• TEXTO DE LEITURA
_ _ _
03 Janeiro 2022
A concepção de um Deus “tapa-buracos” e transbordante de onipotência não está sequer na Bíblia, onde certamente há muitas páginas hoje inaceitáveis, mas que não devem ser lidas sem um método crítico, de modo fundamentalista e literal, o que, segundo a Comissão Teológica Internacional, seria “um suicídio do pensamento”.
A opinião é de Raniero La Valle, jornalista e ex-senador italiano, em artigo publicado por Chiesa di Tutti, Chiesa dei Poveri, 29-12-2021. A tradução é de Moisés Sbardelotto.
O Natal deste ano trouxe consigo uma série de provocações que abrem questões e pedem respostas de grande porte para todos.
A primeira provocação foi a do naufrágio dos migrantes ocorrido na noite de Natal. Quem se deu conta disso foi o jornalista Antonio Padellaro, que, como é costume no jornal Il Fatto Quotidiano, que sempre pede aos delinquentes que prestem contas dos seus crimes, no dia 28 de dezembro, no seu jornal, pediu que Deus prestasse contas por não ter estendido a sua mão para agarrar as mãozinhas das crianças que se afogavam no Mediterrâneo; para a resposta, pedia que o Pe. Spadaro, diretor da revista La Civiltà Cattolica, se informasse a respeito junto ao Papa Francisco.
Ele não havia se dado conta, porém, que, na mensagem natalícia, o papa, repetindo o que havia dito em Mitilene e em muitas outras ocasiões, já havia assumido esse drama, invocando que não ficássemos indiferentes diante de “imensas tragédias que já passam em silêncio”, quando “corremos o risco de não ouvir o grito de dor e de desespero de tantos dos nossos irmãos e irmãs”, a começar pelos migrantes, pelos prófugos e pelos refugiados, cujos “olhos nos pedem para não nos voltarmos para o outro lado, não para renegarmos a humanidade que nos une, para assumirmos as suas histórias e não esquecermos os seus dramas”.
Mas a mensagem “Urbi et Orbi” do dia de Natal pode ser tomada como um marco também porque, nessa ocasião, o papa, como nenhum outro, assumiu e pediu para enfrentar e pôr fim a todos os conflitos, as contradições e as crises em curso no mundo inteiro: e citou o povo sírio, o Iraque, os filhos do Iêmen, a inimizade entre israelenses e palestinos, Belém, onde nasceu Jesus, o Líbano, o Oriente Médio, as populações em fuga da sua pátria, o povo afegão, o de Mianmar, atingido também na sua comunidade cristã e nos locais de culto, a Ucrânia, onde existe o risco de que “se espalhem as metástases de um conflito gangrenado”, a Etiópia, as populações da região do Sahel, os povos dos países do norte da África, afetados pelas divisões, pelo desemprego e pela disparidade econômica, os “tantos irmãos e irmãs que sofrem com os conflitos internos no Sudão e no Sudão do Sul”, os povos do continente americano, para que prevaleçam os valores da solidariedade, da reconciliação e da convivência pacífica, as vítimas da violência contra as mulheres, as crianças e os adolescentes, objetificados pelo bullying e pelos abusos, os idosos, “especialmente os mais solitários”, as famílias, os doentes, as populações mais necessitadas para que recebam as vacinas, os prisioneiros de guerra, civis e militares, dos conflitos recentes, os encarcerados por razões políticas, assim como as próximas gerações, para que, graças à nossa preocupação com a casa comum, possam viver amanhã em um ambiente respeitoso pela vida. E tudo isso o papa não só colocou com a sua oração nas “mãos de Deus”, mas também confiou às nossas mãos.
_ _ _
• EXTRATO DE DADOS
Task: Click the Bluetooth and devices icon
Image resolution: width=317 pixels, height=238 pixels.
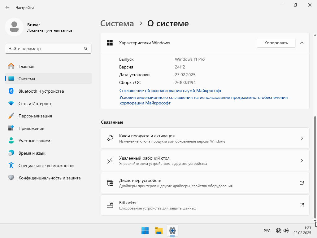Action: (x=11, y=91)
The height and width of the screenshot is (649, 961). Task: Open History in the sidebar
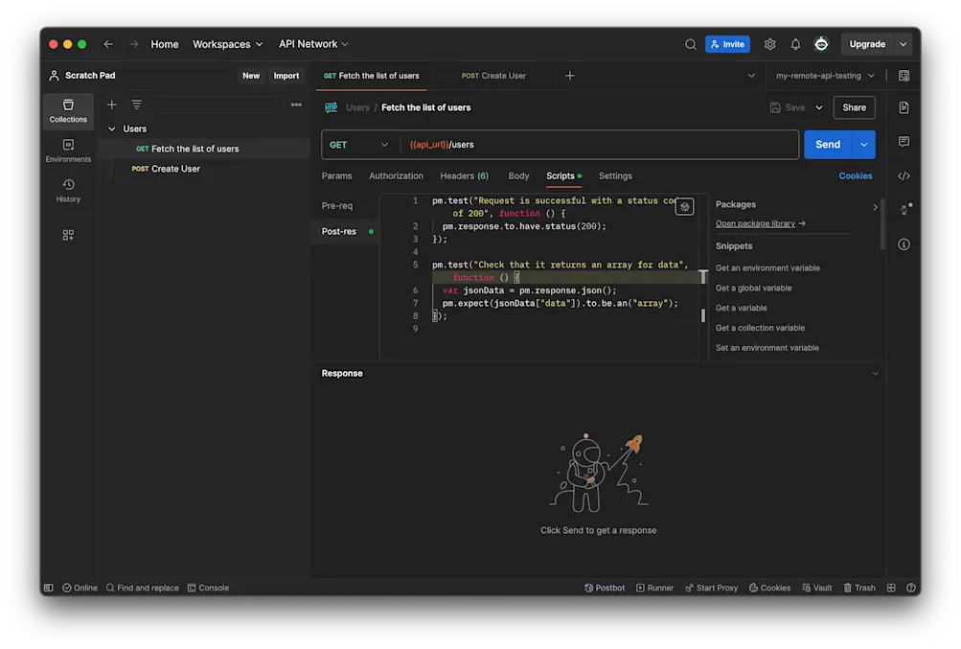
_ _ _
• O QUE FAZER
1. Liste todos os veículos de comunicação (jornais, revistas ou sites) citados pelo nome no texto de leitura.
2. Reproduza o trecho do texto de leitura que começa com "A primeira provocação" e segue até "ao Papa Francisco.".
A listagem não é necessária aqui.

• SOLUÇÕES POR TAREFA
1.
- Chiesa di Tutti, Chiesa dei Poveri
- Il Fatto Quotidiano
- La Civiltà Cattolica

2.
A primeira provocação foi a do naufrágio dos migrantes ocorrido na noite de Natal. Quem se deu conta disso foi o jornalista Antonio Padellaro, que, como é costume no jornal Il Fatto Quotidiano, que sempre pede aos delinquentes que prestem contas dos seus crimes, no dia 28 de dezembro, no seu jornal, pediu que Deus prestasse contas por não ter estendido a sua mão para agarrar as mãozinhas das crianças que se afogavam no Mediterrâneo; para a resposta, pedia que o Pe. Spadaro, diretor da revista La Civiltà Cattolica, se informasse a respeito junto ao Papa Francisco.